→ WORK INSTRUCTION:
Pictures excluded, output exactly the lines from the one containing "Viewport: 1492px width, 592px height." through the last line of the listing below.

------------------------------------

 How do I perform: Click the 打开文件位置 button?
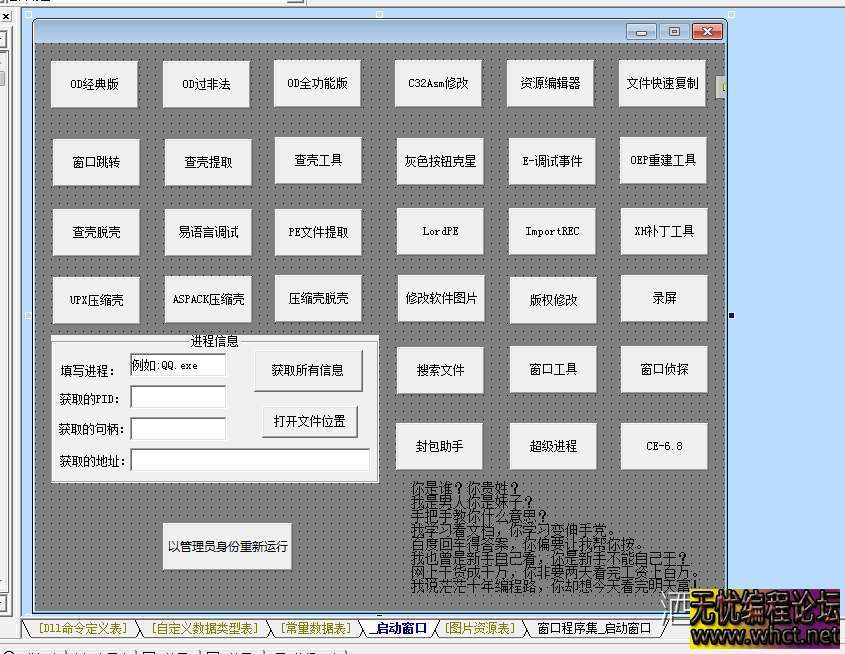point(309,421)
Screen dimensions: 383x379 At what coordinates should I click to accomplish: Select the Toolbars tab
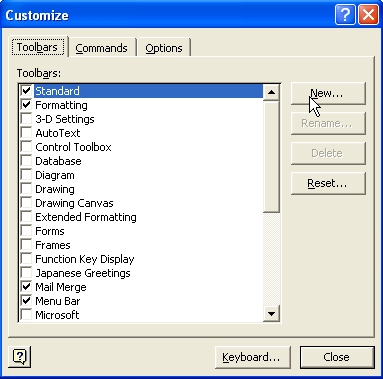click(x=38, y=47)
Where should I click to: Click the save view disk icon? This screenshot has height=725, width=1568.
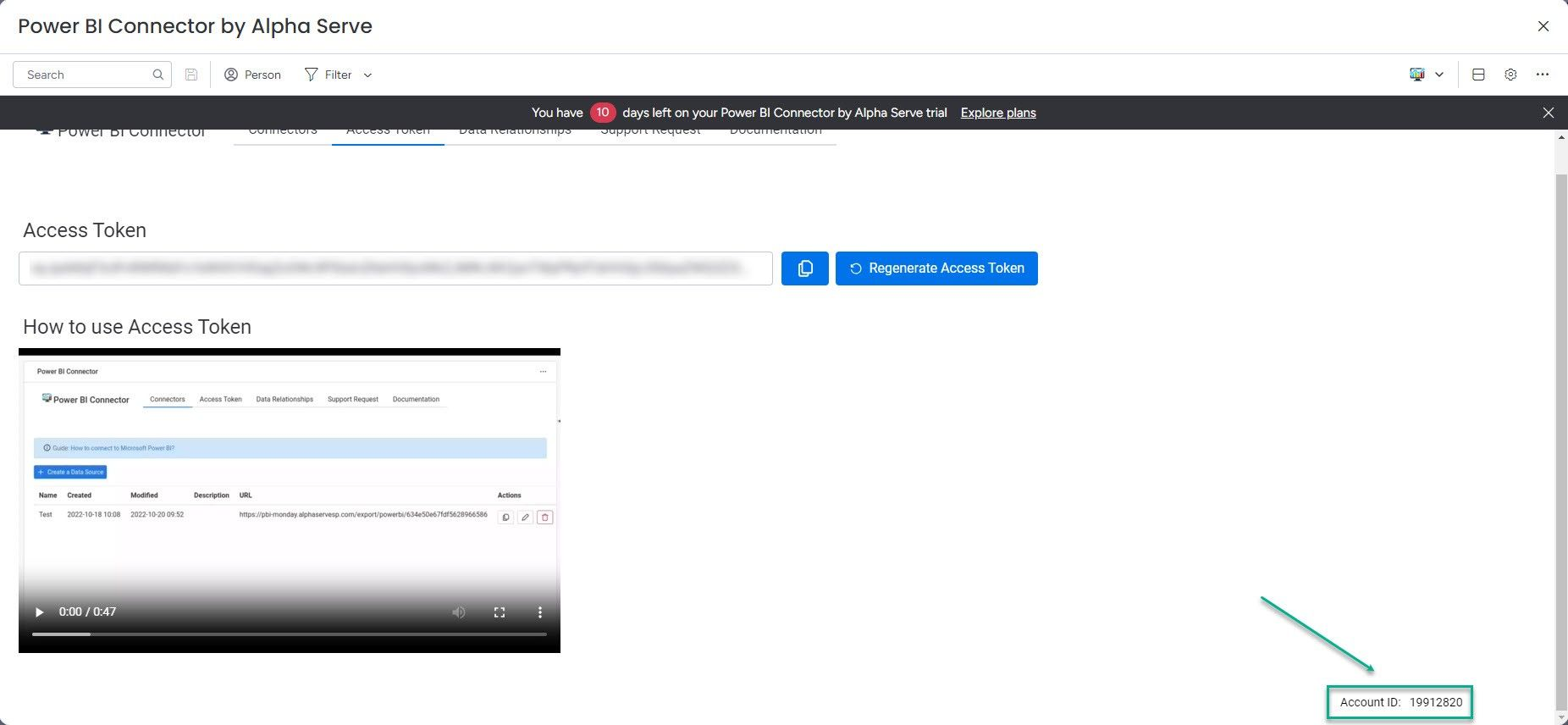pos(191,75)
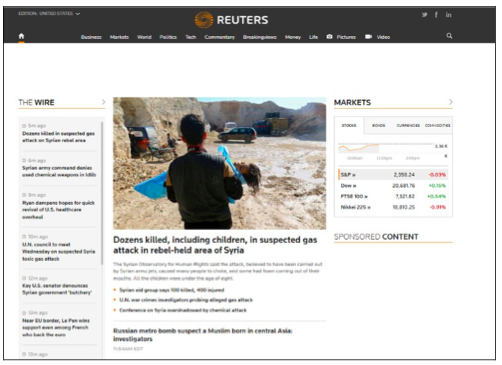Viewport: 502px width, 365px height.
Task: Open the Reuters Facebook page icon
Action: pos(436,15)
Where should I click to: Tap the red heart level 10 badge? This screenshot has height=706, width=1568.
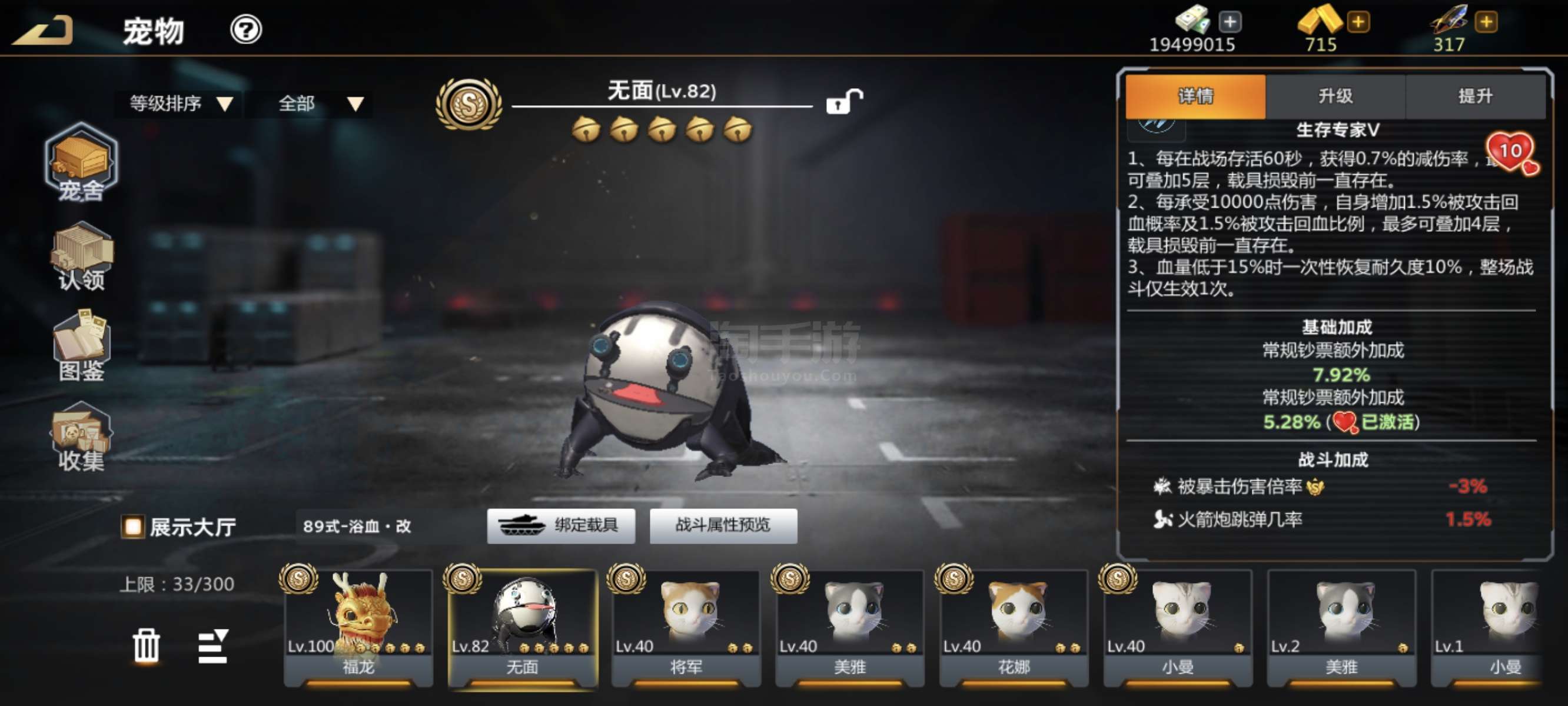click(1512, 153)
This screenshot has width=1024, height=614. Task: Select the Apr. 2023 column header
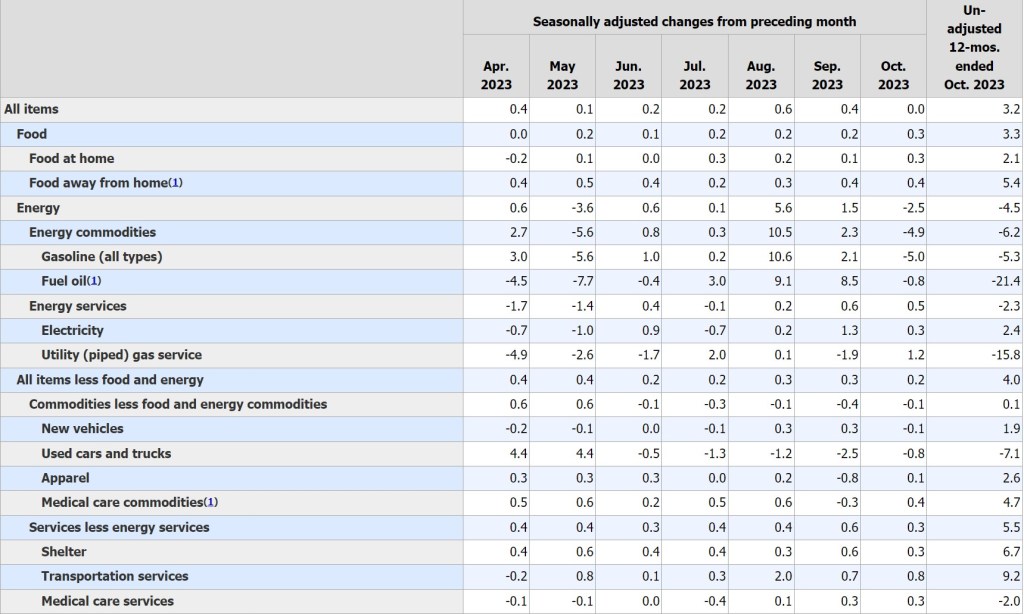pos(496,75)
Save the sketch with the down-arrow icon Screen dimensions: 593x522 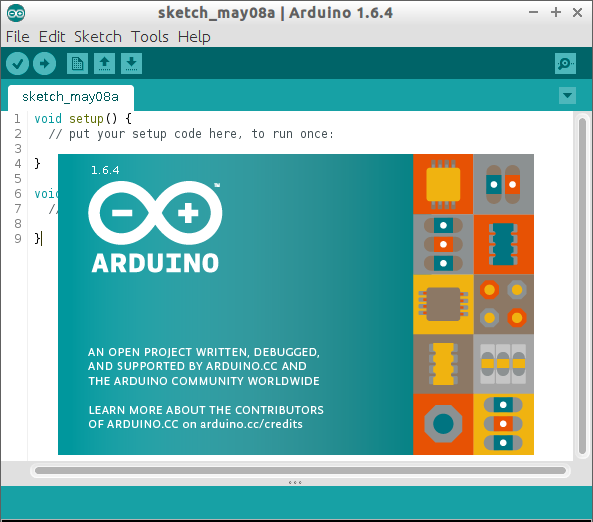(131, 63)
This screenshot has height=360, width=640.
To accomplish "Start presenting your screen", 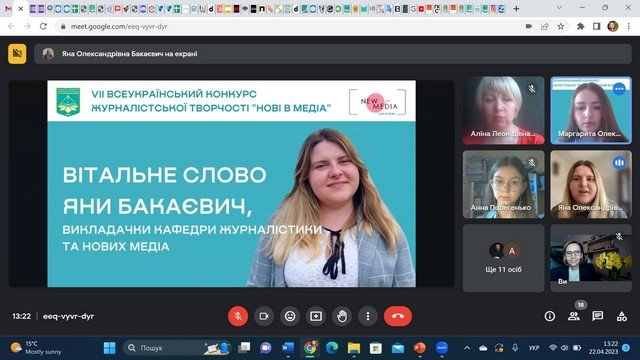I will [316, 316].
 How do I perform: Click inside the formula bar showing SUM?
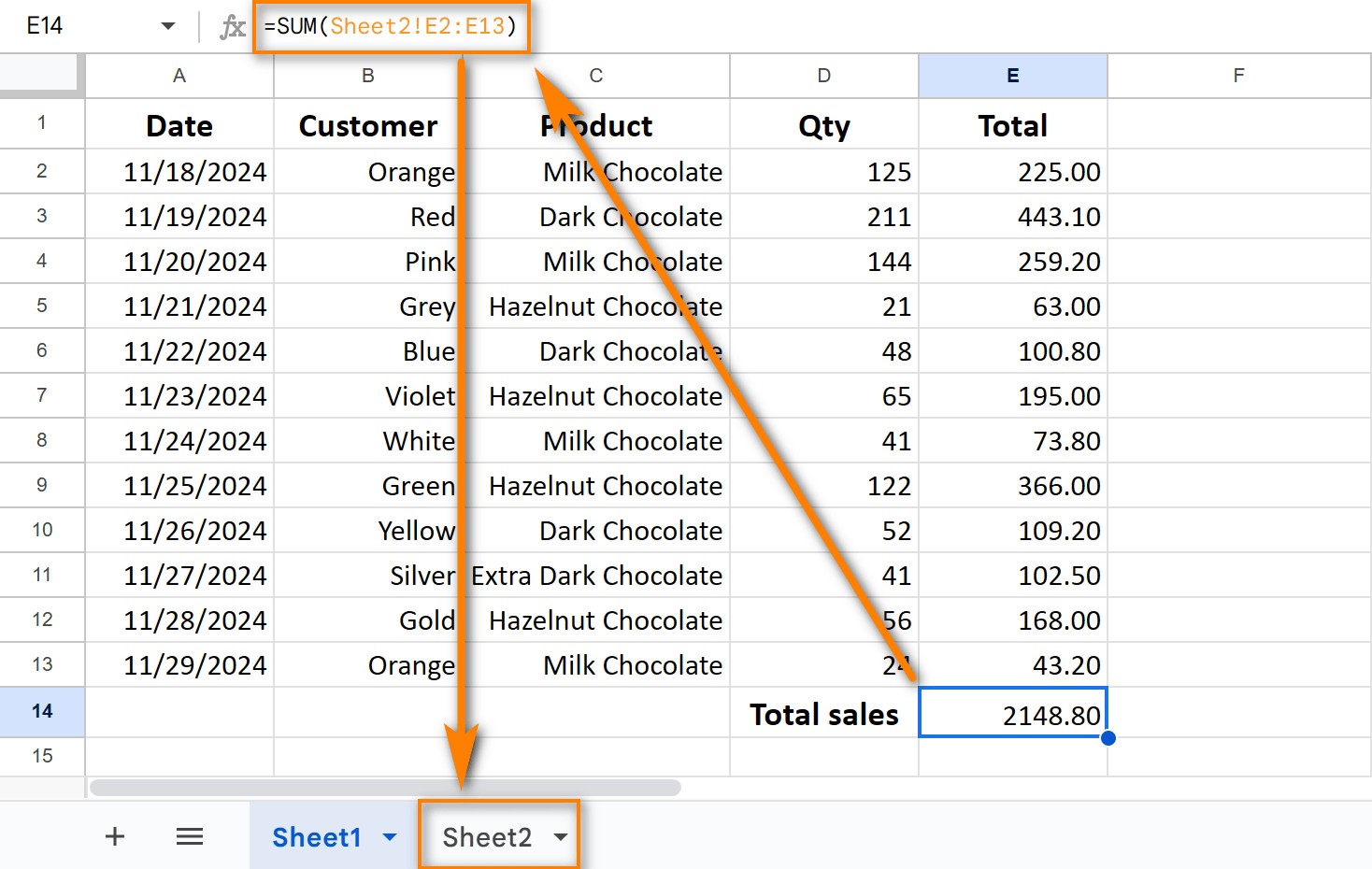[x=393, y=26]
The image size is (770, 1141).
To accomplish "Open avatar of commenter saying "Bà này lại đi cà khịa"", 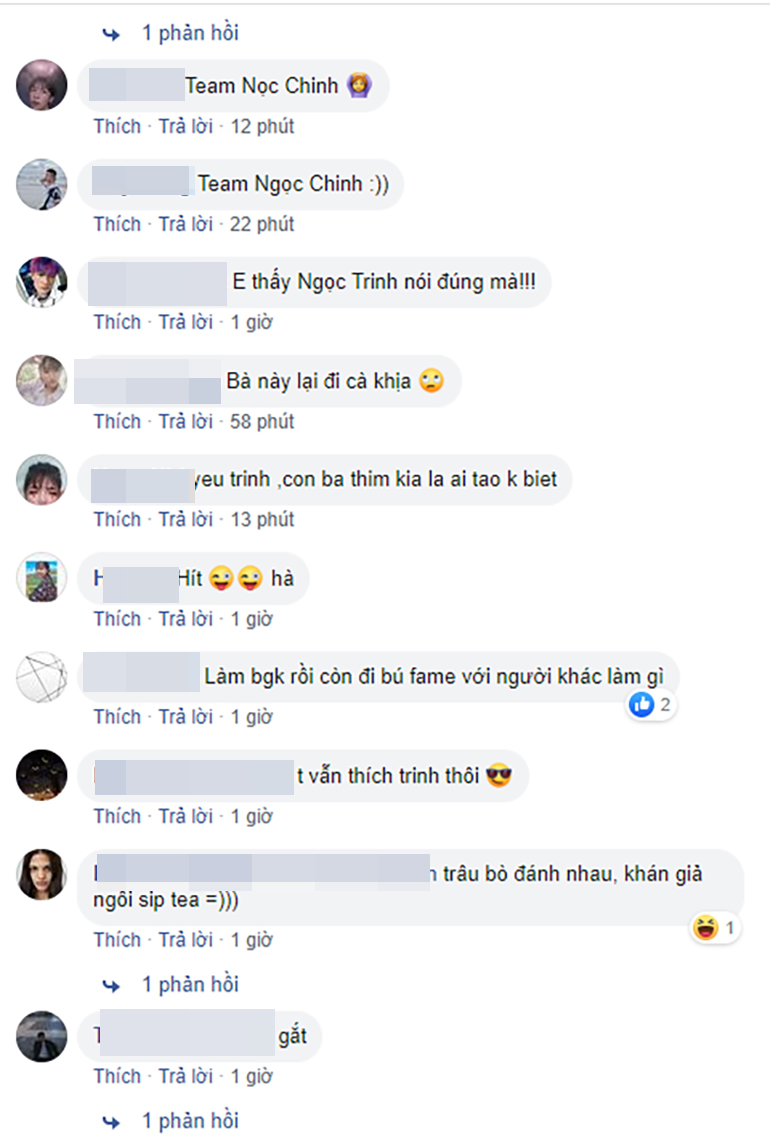I will pyautogui.click(x=41, y=381).
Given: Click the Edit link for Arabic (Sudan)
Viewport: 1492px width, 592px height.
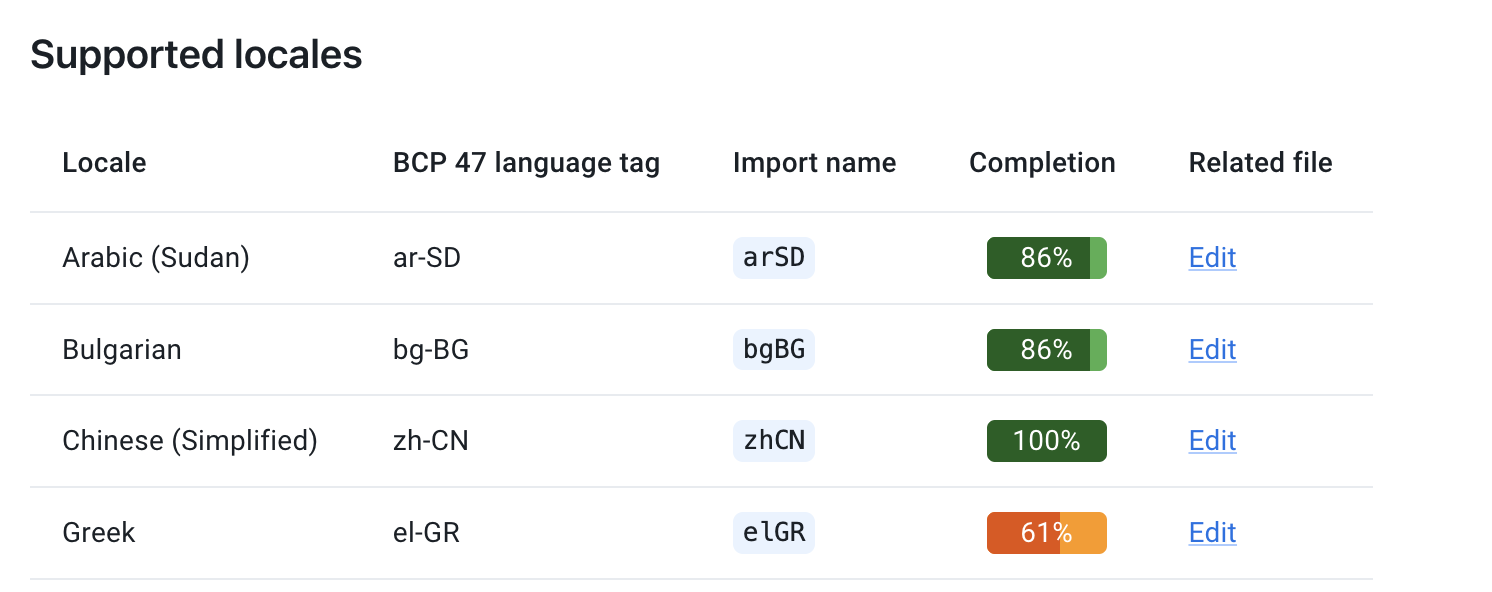Looking at the screenshot, I should [x=1212, y=257].
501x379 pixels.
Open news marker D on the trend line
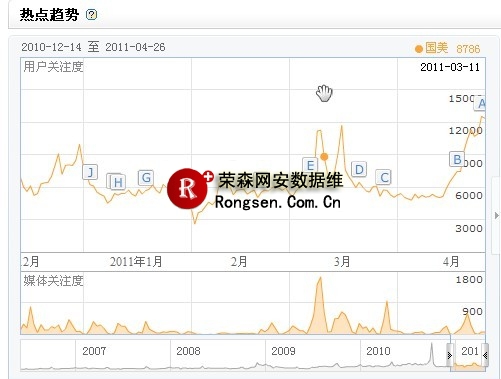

------------------------------------

→ TASK RESPONSE:
Viewport: 1492px width, 592px height.
Looking at the screenshot, I should [x=1212, y=257].
501x379 pixels.
Open news marker D on the trend line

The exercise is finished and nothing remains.